Examinations of Peter Hill and Fiona Gilfillan
[31]. Question 55 to be qualified by questions 56 and 57. Question 55 asks Mr. Hill for an explanation of what the Spectrum Management Branch means when it described spectrum that was being auctioned off, and his answer was to the effect that what is being auctioned off is the right to utilize the airwaves in question over a geographic area. I am satisfied that the questions and answers in 56 and 57 qualify and explain the answer to the effect that the license gives the licensee the ability to use the spectrum in accordance with the Radiocommunication Act. They can be included.
[32]. Questions 346-347 to be qualified by questions 348-349. Questions 346-347 ask Ms. Gilfillan about the restrictions in place after the five-year lapse (i.e., the five-year moratorium on license transfers to incumbents) and what the existing practice was. Questions 348-349 qualify and explain that practice. They can be included.
[33]. Question 382 to be qualified by question 383. The question and answer at 382 are complete and self-contained. At 383, the witness proceeds to reformulate the question herself and then answer it. It does not clarify, qualify or explain the previous answer and indeed was not asked by the examining counsel. It is excluded.

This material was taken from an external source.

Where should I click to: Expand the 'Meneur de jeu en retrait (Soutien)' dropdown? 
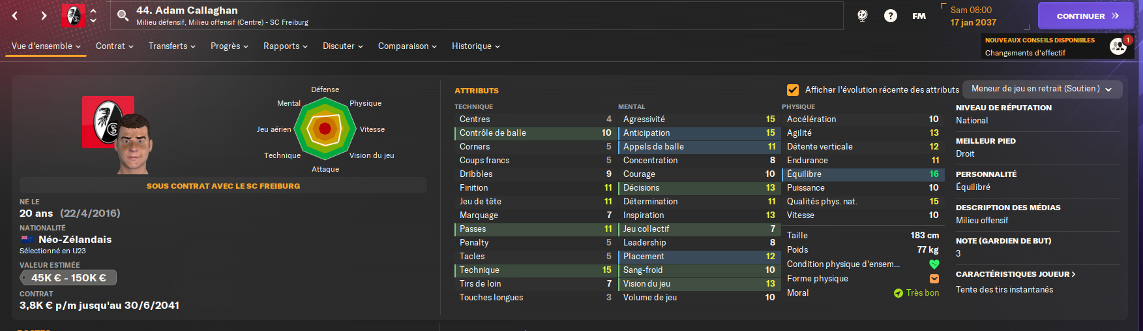1041,89
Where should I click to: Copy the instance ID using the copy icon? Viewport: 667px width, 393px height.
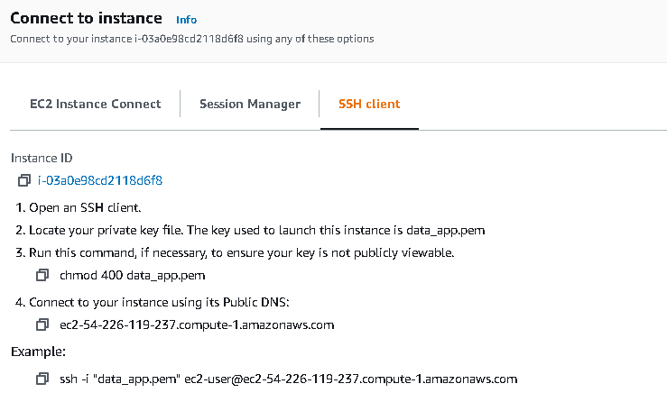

[34]. Questions 994-999 to be qualified by questions 1000-1002. The first set of questions and answers are complete and self-contained. The proposed additional questions and answers do not qualify or explain those questions and answers, but rather proceed to address a different question which flows from a particular document (an email of Friday, November 9). The fact that they relate to the same general topic is not sufficient. The first set of questions relate to the view of the Department about the Rogers-Shaw transaction and how the Minister may have disallowed the option agreement. The second set of questions addresses a related but different issue about the operation of that agreement and whether it constituted an agreement to transfer immediately or an option to transfer later. They are excluded.
[35]. Question 1496 to be qualified by questions 1503-1505. The second set of questions and answers qualify and explain the answer of the witness to question 1496 which asks about the general approach of the Department in regulating spectrum to take measures as minimally intrusive as possible. They can be included.

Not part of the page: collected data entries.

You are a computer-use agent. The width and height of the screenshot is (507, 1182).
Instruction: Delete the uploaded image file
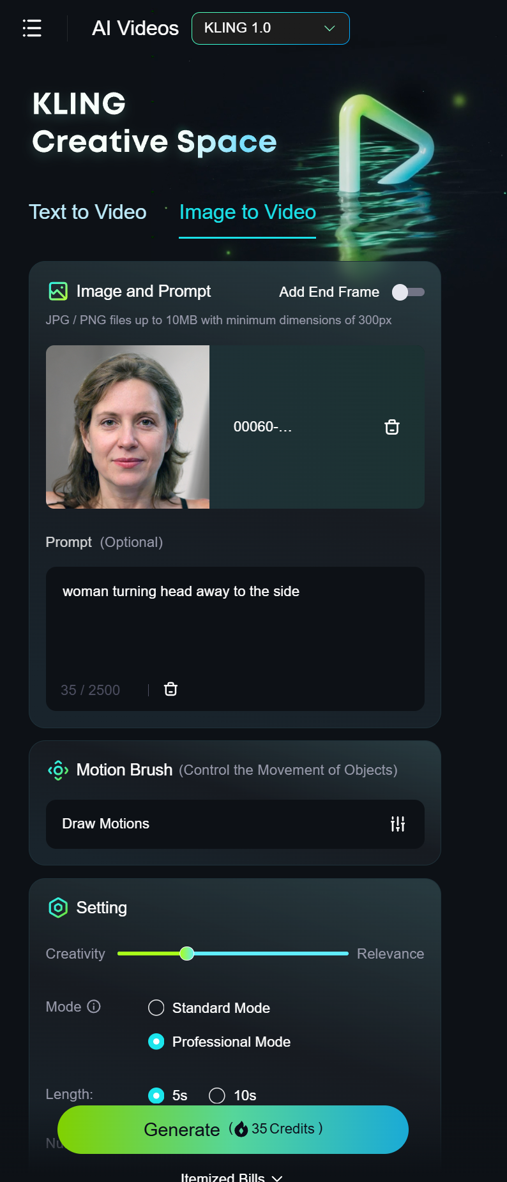point(392,427)
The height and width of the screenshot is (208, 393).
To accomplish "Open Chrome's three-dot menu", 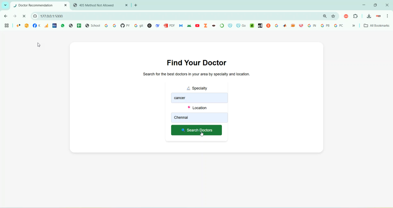I will [388, 16].

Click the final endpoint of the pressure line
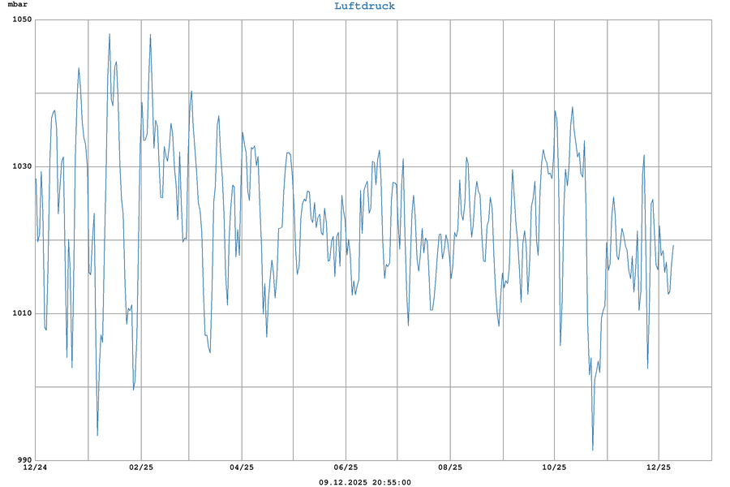coord(673,245)
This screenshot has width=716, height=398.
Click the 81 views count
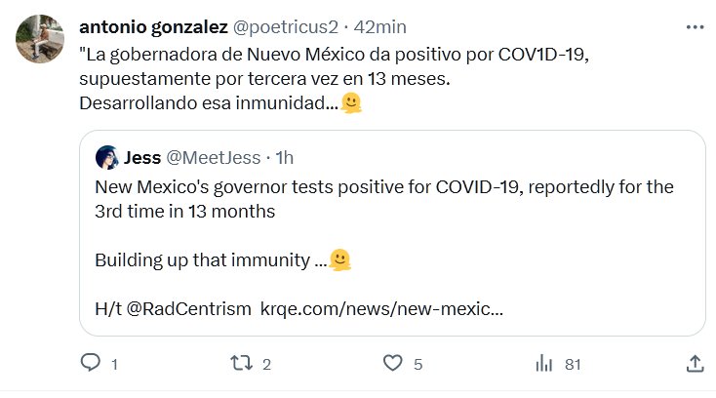point(573,365)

[36]. Questions 1651-1652, to be qualified by questions 1646-1650. There is no objection to the inclusion of question 1650. The dispute relates to questions 1646-1649. Those additional questions do not clarify or explain the answers to questions 1651-1652, which relate to the fact that the spectrum license transfer framework is the definitive document to which reference is had by the Department when assessing spectrum license transfer requests. The earlier additional questions address the application of the framework and are different questions, the answers to which do not qualify or explain the existing read-ins. They are excluded.
[37]. Questions 2594-2603 to be qualified by question 2604. All of the questions relate to the knowledge and understanding of the Department about the risks and rewards of a potential investment (in spectrum licenses). The answer to question 2604 is clearly part of that thread. I do not accept the submission that it is misleading. The witness is asked whether the Department understood that one of the things investors would see as potentially mitigating the risk was the ability to transfer their licenses, and her answer is simply to the effect that she is not sure if at the time there was much discussion of that. It can be included.

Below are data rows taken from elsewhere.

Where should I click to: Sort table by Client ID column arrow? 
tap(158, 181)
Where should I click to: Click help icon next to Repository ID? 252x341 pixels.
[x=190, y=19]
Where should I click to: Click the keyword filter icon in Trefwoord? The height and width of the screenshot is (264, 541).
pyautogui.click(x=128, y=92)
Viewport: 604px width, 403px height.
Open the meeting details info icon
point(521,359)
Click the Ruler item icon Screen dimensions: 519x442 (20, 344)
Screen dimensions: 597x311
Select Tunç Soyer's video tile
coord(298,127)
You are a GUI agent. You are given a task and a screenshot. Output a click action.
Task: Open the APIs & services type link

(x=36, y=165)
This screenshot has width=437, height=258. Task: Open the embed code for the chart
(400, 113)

[38]. Questions 2993-2994 to be qualified by question 2998. The Defendant no longer requests that questions 2995-2997 be read-in, so the only issue relates to question 2998. The first set of questions ask about the two options or alternatives being proposed in the letter (i.e., simply return the spectrum to the Department, or give the spectrum to whomever the Department specifies. Question 2998 and the answer flow directly from the answer of the witness to question 2994 which was to the effect that the second option was something the Department could not do. It can be included.
[39]. Questions 3207-3210 to be qualified by question 3211. The first set of questions and answers relate to the fourth player policy and goal of the Minister. Question 3211, in contrast, relates to a change in policy between the 2008 auction and the date of the document being discussed, and the witness is asked when the change in policy occurred and why it occurred. That question is distinct from the first set of questions and the answer does not qualify or explain the answers to the first set of questions. It is excluded.
The Second Issue: Read-Ins by the Defendant
[40]. The Defendant seeks to read in 30 sets of questions and answers from the examination for discovery (including one question answered by undertaking) of the witnesses of each of the two Plaintiffs. As stated above, both of those witnesses gave evidence at trial.
[41]. The Plaintiffs object to this approach, with primary reliance on the Rule in Browne v. Dunn. They submit that the Defendant cross-examined both of these witnesses extensively at trial, and elected not to put any of the proposed read-ins to either witness. In so doing, the Defendant deprived those witnesses of the opportunity to address the admissions, with the result that the Rule in Browne v. Dunn is engaged.
[42]. In the interest of reasonableness, they say, the Plaintiffs are limiting their objections to a subset of the proposed read-ins as further explained below.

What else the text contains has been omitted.